Simultaneous Reducibility of Pairs of Borel Equivalence Relations

TL;DR

This paper classifies pairs of smooth countable Borel equivalence relations based on their reducibility and isomorphism properties, extending previous notions and identifying key subclasses with complete invariants.

Contribution

It provides a complete classification of pairs of smooth countable Borel equivalence relations up to simultaneous Borel bireducibility and biembeddability, and generalizes Borel parametrization.

Findings

Classified all pairs of smooth countable Borel equivalence relations up to simultaneous Borel bireducibility.

Identified large subclasses where natural invariants are complete.
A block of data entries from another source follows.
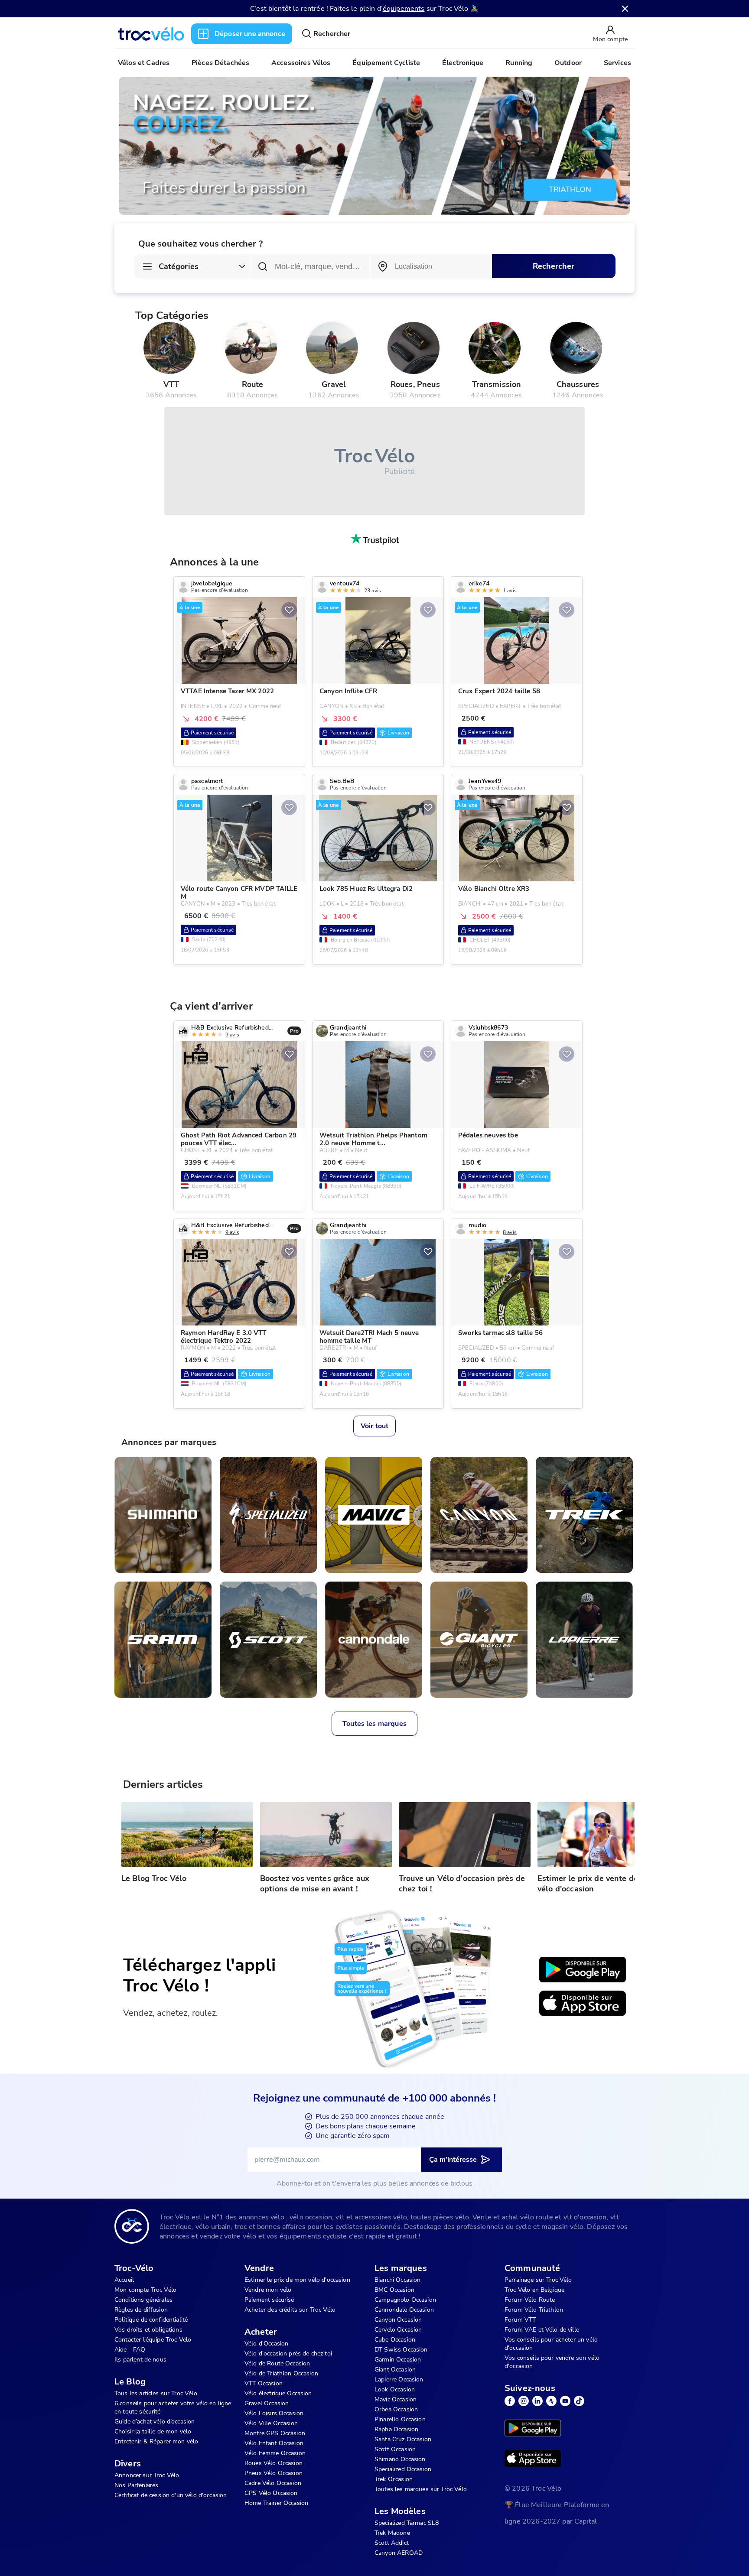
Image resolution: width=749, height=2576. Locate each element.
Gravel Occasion (266, 2403)
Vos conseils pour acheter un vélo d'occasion (551, 2344)
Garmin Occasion (397, 2359)
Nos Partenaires (136, 2485)
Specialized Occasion (402, 2469)
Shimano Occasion (399, 2459)
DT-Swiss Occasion (401, 2349)
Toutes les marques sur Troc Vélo (420, 2489)
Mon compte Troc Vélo (145, 2290)
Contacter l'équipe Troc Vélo (152, 2340)
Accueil (124, 2280)
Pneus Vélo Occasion (273, 2473)
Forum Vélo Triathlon (534, 2310)
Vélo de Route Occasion (277, 2363)
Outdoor (568, 63)
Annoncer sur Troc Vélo (146, 2475)
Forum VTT (520, 2320)
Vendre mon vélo (267, 2290)
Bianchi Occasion (397, 2280)
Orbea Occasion (396, 2409)
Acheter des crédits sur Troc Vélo (289, 2310)
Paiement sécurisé (269, 2300)
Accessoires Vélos (301, 63)
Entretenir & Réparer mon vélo (156, 2441)
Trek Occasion (393, 2479)
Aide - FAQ (130, 2349)
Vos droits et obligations (148, 2330)
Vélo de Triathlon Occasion (281, 2373)
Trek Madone (392, 2533)
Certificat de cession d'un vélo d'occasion (170, 2495)
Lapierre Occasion (398, 2379)
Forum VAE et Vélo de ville (542, 2330)
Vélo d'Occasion (266, 2343)
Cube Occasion (394, 2340)
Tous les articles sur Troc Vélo (155, 2393)
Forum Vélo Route (530, 2300)
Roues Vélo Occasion (273, 2463)
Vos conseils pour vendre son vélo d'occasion (552, 2362)
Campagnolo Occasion (405, 2300)
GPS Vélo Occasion (271, 2493)
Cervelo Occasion (398, 2330)
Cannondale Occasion (404, 2310)
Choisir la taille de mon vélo (152, 2431)
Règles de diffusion (141, 2310)
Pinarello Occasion (400, 2419)
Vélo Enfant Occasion (273, 2443)
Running (518, 63)
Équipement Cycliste (386, 63)
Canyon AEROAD (398, 2553)
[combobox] (431, 266)
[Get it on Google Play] (582, 1970)
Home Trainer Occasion (276, 2503)
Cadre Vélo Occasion (272, 2483)
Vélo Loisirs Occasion (273, 2413)
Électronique (463, 63)
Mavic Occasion (395, 2399)
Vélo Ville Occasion (271, 2423)
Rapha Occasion (396, 2429)
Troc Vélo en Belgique (534, 2290)
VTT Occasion (263, 2383)
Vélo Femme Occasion (275, 2453)
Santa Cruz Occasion (402, 2439)
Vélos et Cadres (143, 63)
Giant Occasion (395, 2369)
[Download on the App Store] (582, 2004)
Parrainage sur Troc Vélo (538, 2280)
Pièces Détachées (220, 63)
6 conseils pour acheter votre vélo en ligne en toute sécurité (172, 2407)
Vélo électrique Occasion (278, 2393)
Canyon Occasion (398, 2320)
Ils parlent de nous (140, 2359)
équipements (404, 8)
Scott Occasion (395, 2449)
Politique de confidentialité (151, 2320)
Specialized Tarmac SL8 (406, 2523)
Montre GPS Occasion (274, 2433)
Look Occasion (394, 2389)
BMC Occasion (394, 2290)
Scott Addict (391, 2543)
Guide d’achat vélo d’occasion (154, 2421)
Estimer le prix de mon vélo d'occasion (297, 2280)
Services (617, 63)
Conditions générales (143, 2300)
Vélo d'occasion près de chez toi (288, 2353)
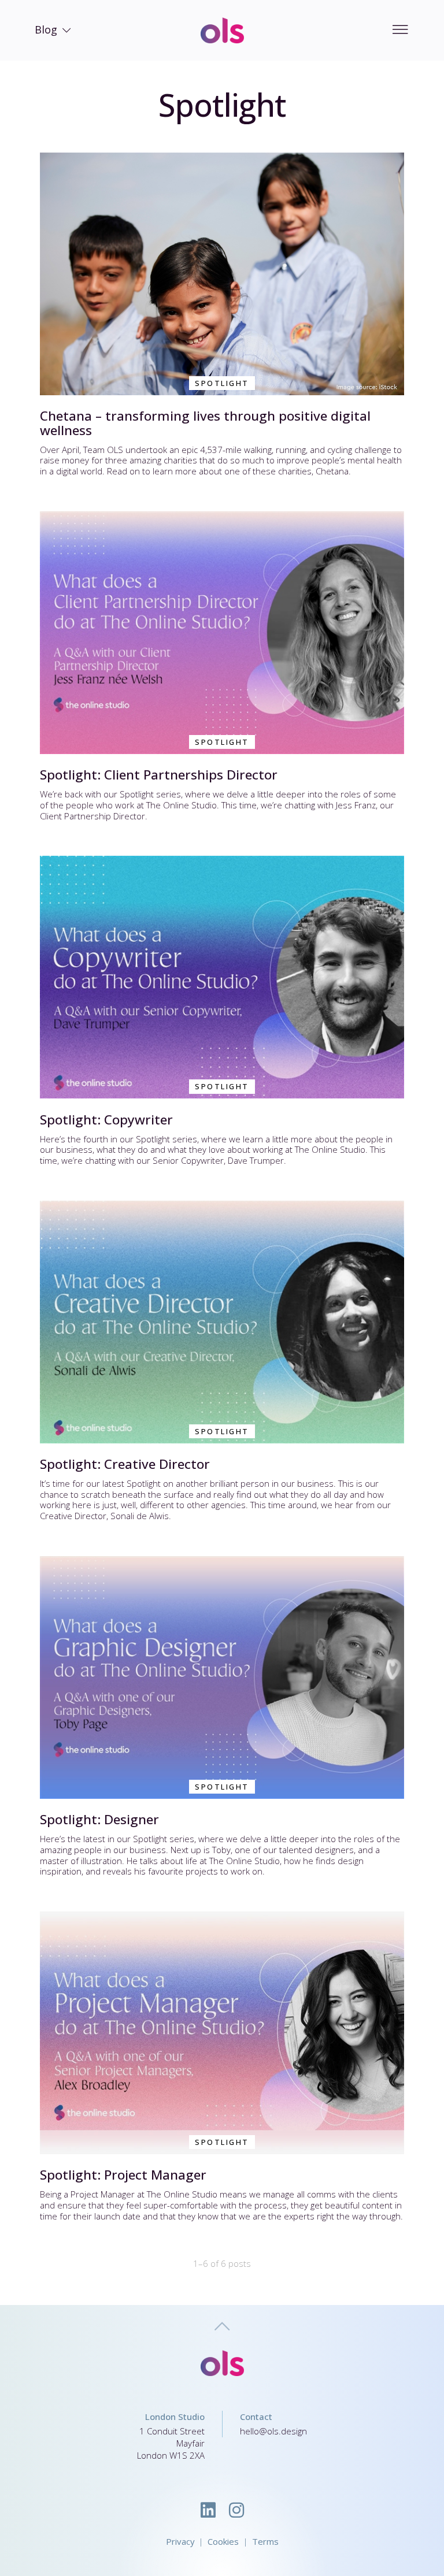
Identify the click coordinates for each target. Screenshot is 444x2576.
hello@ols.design (273, 2431)
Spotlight (222, 383)
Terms (265, 2541)
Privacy (180, 2541)
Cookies (223, 2541)
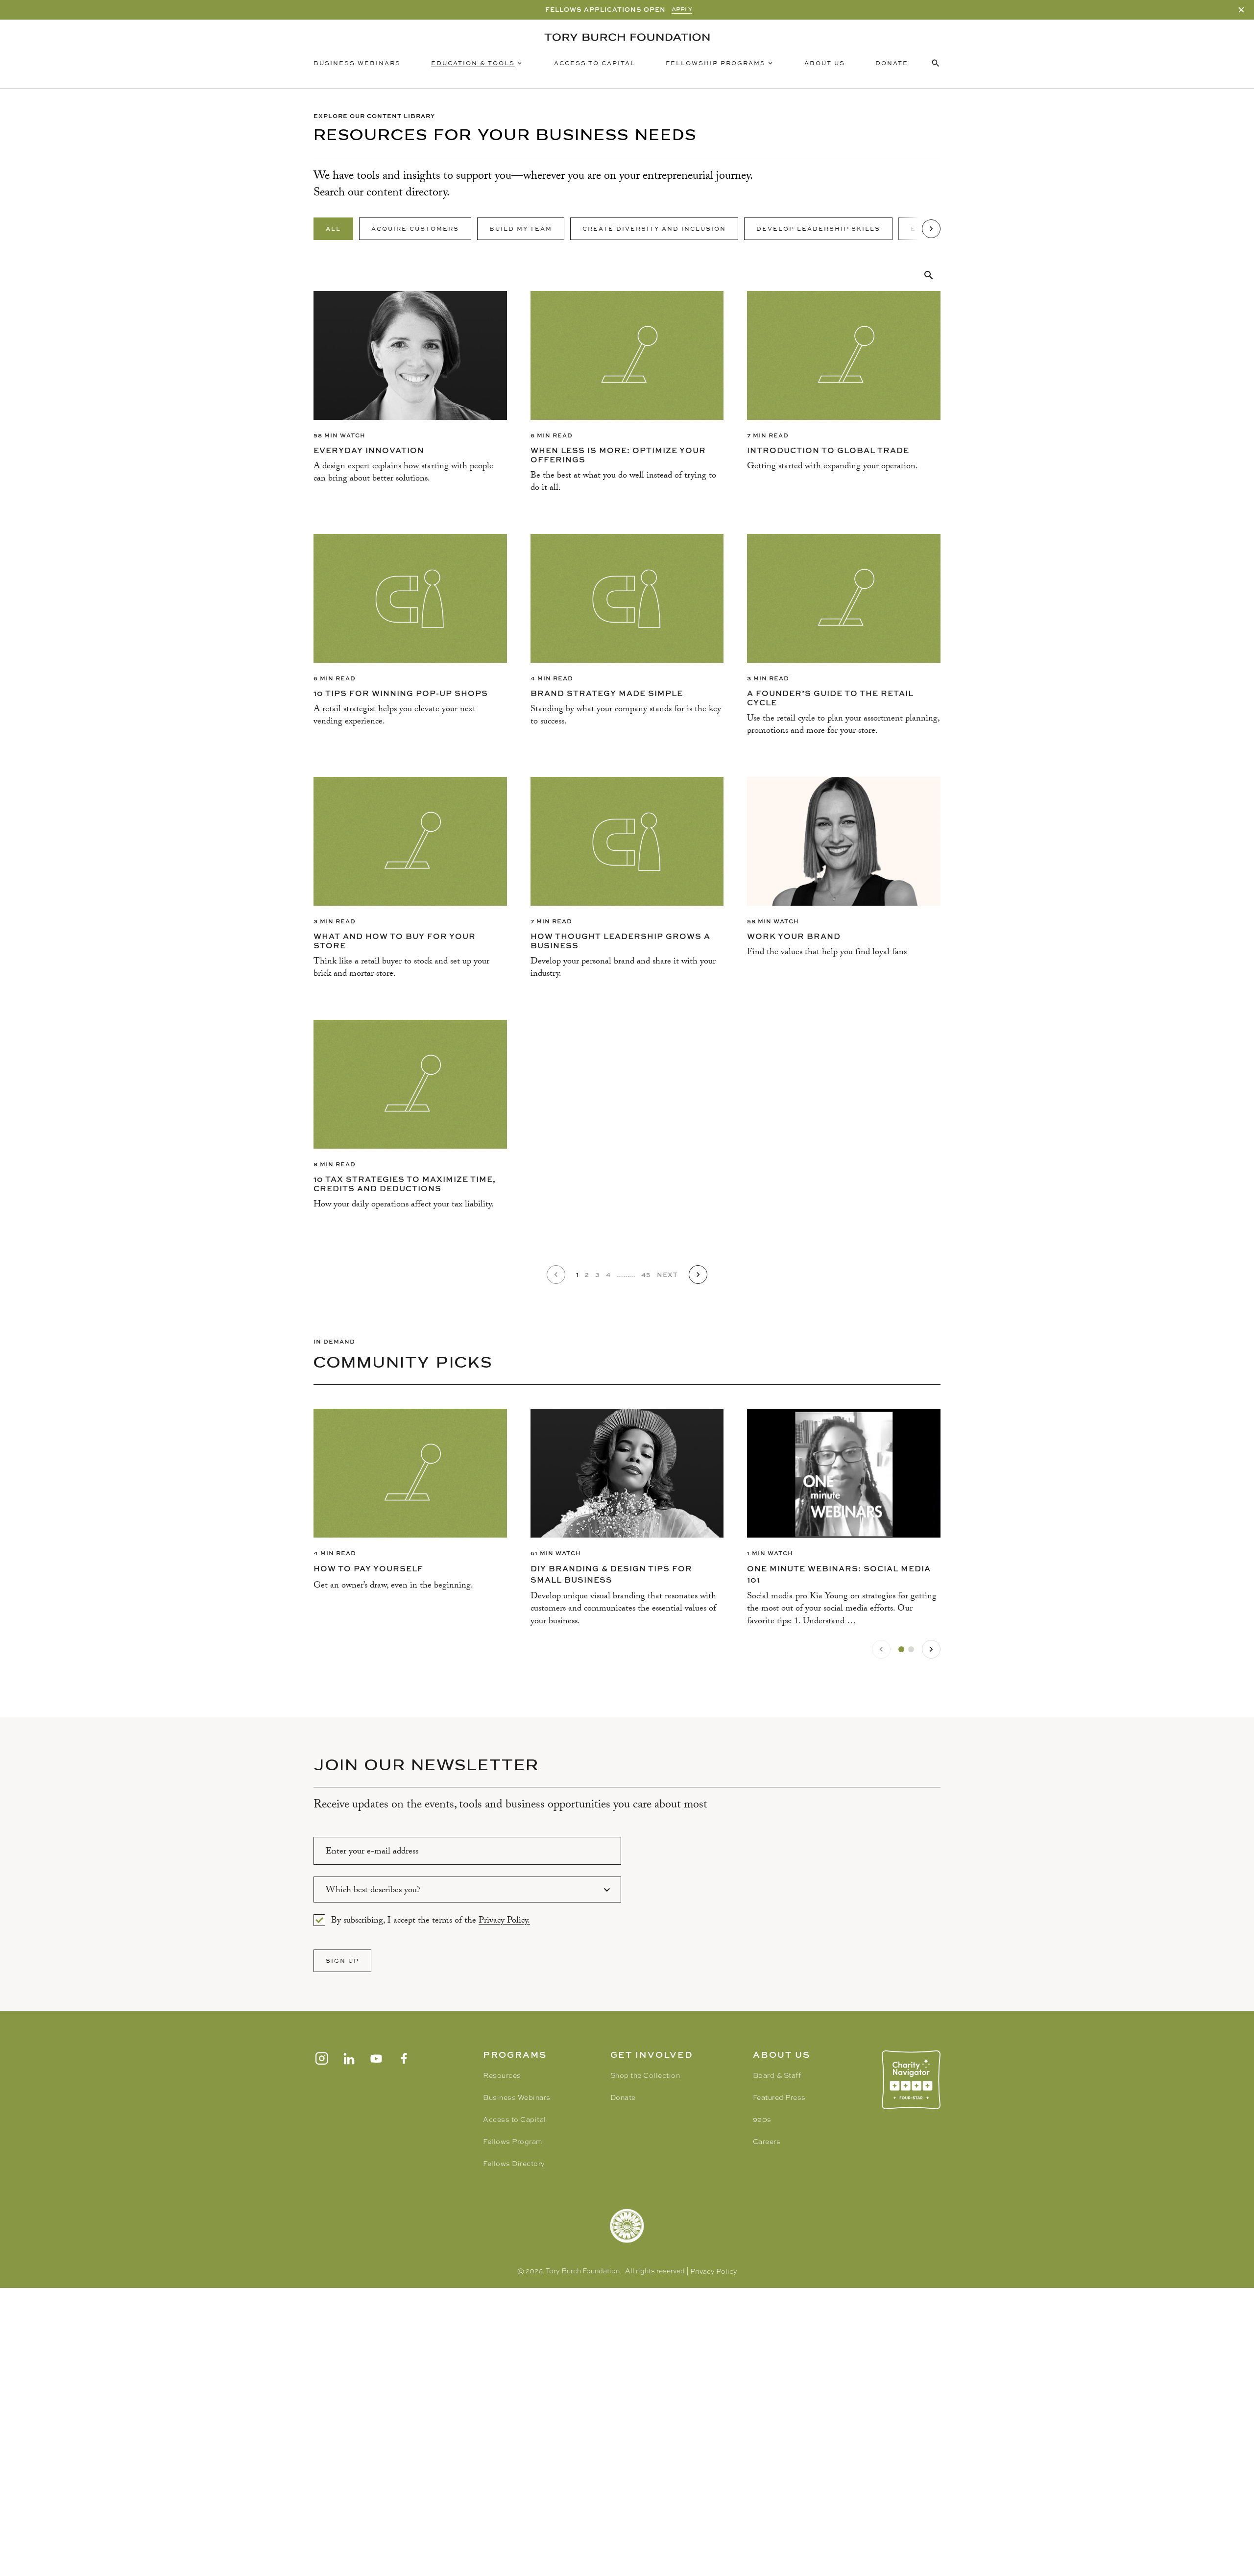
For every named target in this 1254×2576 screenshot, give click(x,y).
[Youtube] (376, 2058)
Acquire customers (415, 228)
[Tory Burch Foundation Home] (627, 37)
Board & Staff (777, 2075)
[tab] (901, 1649)
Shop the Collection (645, 2075)
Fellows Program (512, 2141)
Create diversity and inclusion (654, 228)
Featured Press (779, 2097)
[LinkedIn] (349, 2058)
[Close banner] (1241, 10)
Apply (682, 9)
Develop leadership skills (818, 228)
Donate (891, 63)
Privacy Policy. (504, 1921)
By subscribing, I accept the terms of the (430, 1920)
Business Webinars (357, 63)
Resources (502, 2075)
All (333, 228)
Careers (767, 2141)
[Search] (929, 275)
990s (762, 2119)
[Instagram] (321, 2058)
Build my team (520, 228)
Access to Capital (594, 63)
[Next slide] (931, 1649)
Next (667, 1274)
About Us (824, 63)
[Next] (931, 228)
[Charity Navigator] (911, 2079)
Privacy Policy (713, 2271)
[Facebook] (403, 2058)
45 (646, 1274)
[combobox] (467, 1889)
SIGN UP (342, 1960)
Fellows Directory (514, 2163)
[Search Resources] (935, 63)
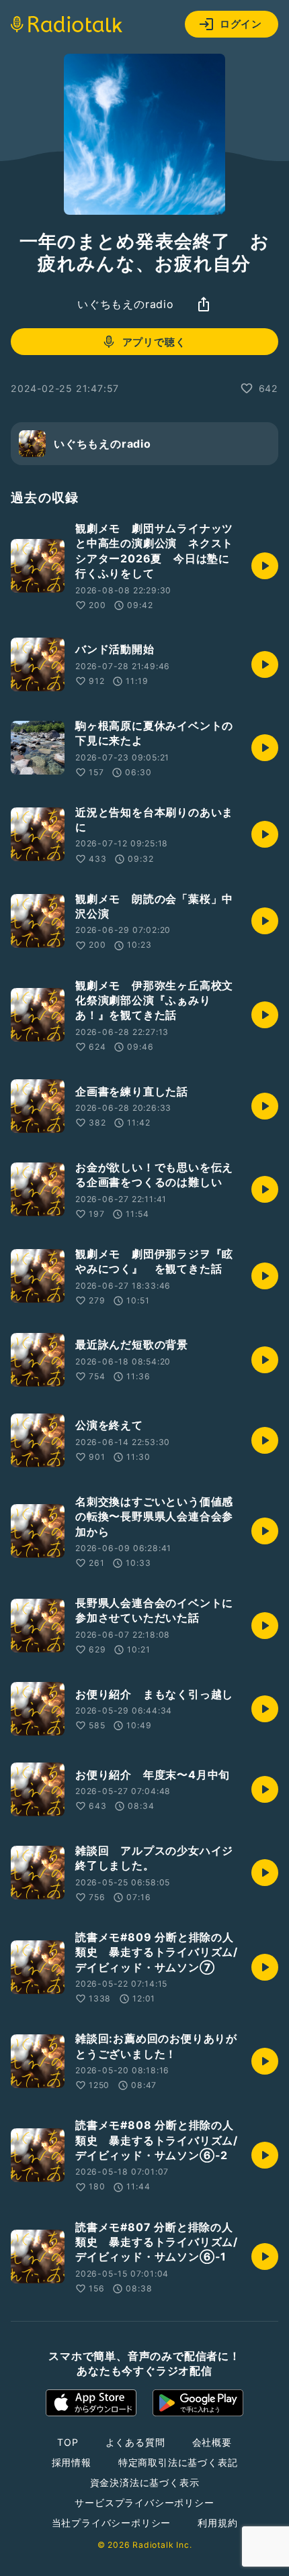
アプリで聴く (154, 342)
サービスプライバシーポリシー (144, 2502)
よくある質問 (135, 2442)
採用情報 (71, 2462)
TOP (67, 2442)
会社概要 (212, 2442)
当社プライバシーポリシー (111, 2522)
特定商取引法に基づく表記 (178, 2462)
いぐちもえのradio (125, 304)
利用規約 (217, 2522)
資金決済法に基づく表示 (145, 2482)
Presented counterexamples outside these subclasses.

Abstract

Let $E\subseteq F$ and $E'\subseteq F'$ be Borel equivalence relations on the standard Borel spaces $X$ and $Y$, respectively. The pair $(E,F)$ is simultaneously Borel reducible to the pair $(E',F')$ if there is a Borel function $f:X\to Y$ that is both a reduction from $E$ to $E'$ and a reduction from $F$ to $F'$. Simultaneous Borel embeddings and isomorphisms are defined analogously. We classify all pairs $E\subseteq F$ of smooth countable Borel equivalence relations up to simultaneous Borel bireducibility and biembeddability, and a significant portion of such pairs up to simultaneous Borel isomorphism. We generalize Mauldin's notion of Borel parametrization in order to identify large natural subclasses of pairs of smooth countable equivalence relations and of singleton smooth (not necessarily countable) equivalence relations for which the natural combinatorial isomorphism invariants are complete, and we present counterexamples outside these subclasses. Finally, we relate isomorphism of smooth equivalence relations and of pairs of smooth countable equivalence relations to Borel equivalence of Borel functions as discussed in Komisarski, Michalewski, and Milewski.